I think I’d be antsy to get out to California. It’s nicer here for me. I love where we live.

I was so worried about where we’d live and would we hate it. The move wasn’t really my idea, but I have benefited from it plenty.

I think it’d be nice to leave Michigan, not with a hurried sense of dread, but with a calm smile of returning to where I feel like I belong.

11. Live Without Needing Time Travel

It’s pretty easy to take time out and imagine what we’d do differently if we got to correct our mistakes and live life again with experience.

This happens a lot in video games. “Ooh, this time through I’m gonna go get the bunny hood first thing so that I can be fast the entire game!”

The hard exercise is to imagine that this next year, has already happened, and I’ve already survived it, and that though I will not have the perfect information about what things to take action on fast, and which things not to sweat, we can take a break, in the form of expecting, from time to time, that we’ll be here a year from now, we’ll be fine, and that we need not frantically wear ourselves out trying to arrive at any specific goal so fervently.

I wish I had stressed less in the last year.

I wish I had all the knowledge that makes me confident in building my website and games.

I wish I had taken steps to make life easier for those I live with.

I bet a year from now, I could look back and see how I once again stressed more than I needed to, I let my fears run some part of my life that could have been avoided with knowledge, and that I made life worse than I needed to for the people around me.

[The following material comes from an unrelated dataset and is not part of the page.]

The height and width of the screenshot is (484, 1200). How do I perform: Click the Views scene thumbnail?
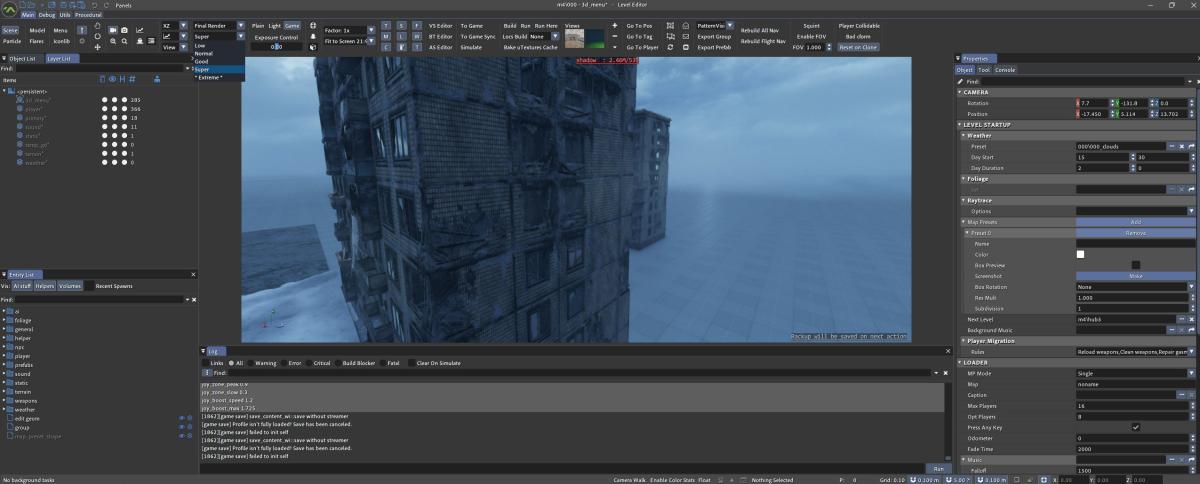575,39

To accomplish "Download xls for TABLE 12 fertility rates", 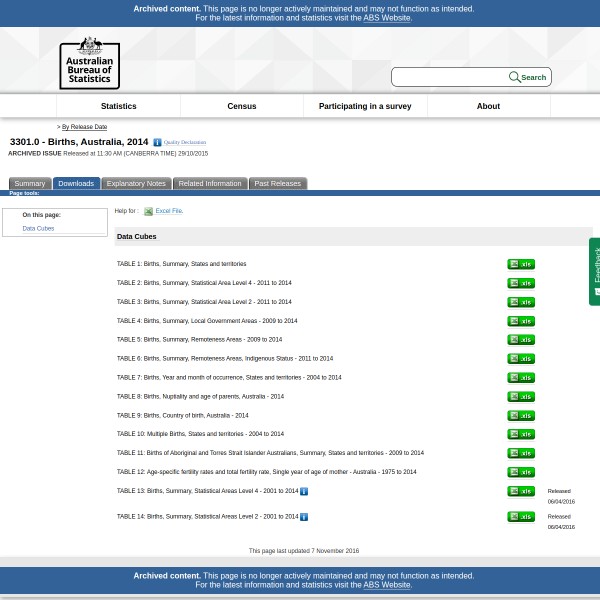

So the best takeaway of reflecting exercises like this, for me, is to try and catch those panicked responses to my life, and just assume that a year from now, I’d be safe and solid, so maybe, on this subject, just for now, I can be safe and solid now, without the requirement of hindsight.

That’d be nice.

The above post was an entry for Paul Scrivens’ 30 Day Prompt Challenge.

Prompt: Somehow you found a weird time vortex that traps you in a single year of your life. What year (or age) do you get stuck in and why are you glad it’s that one?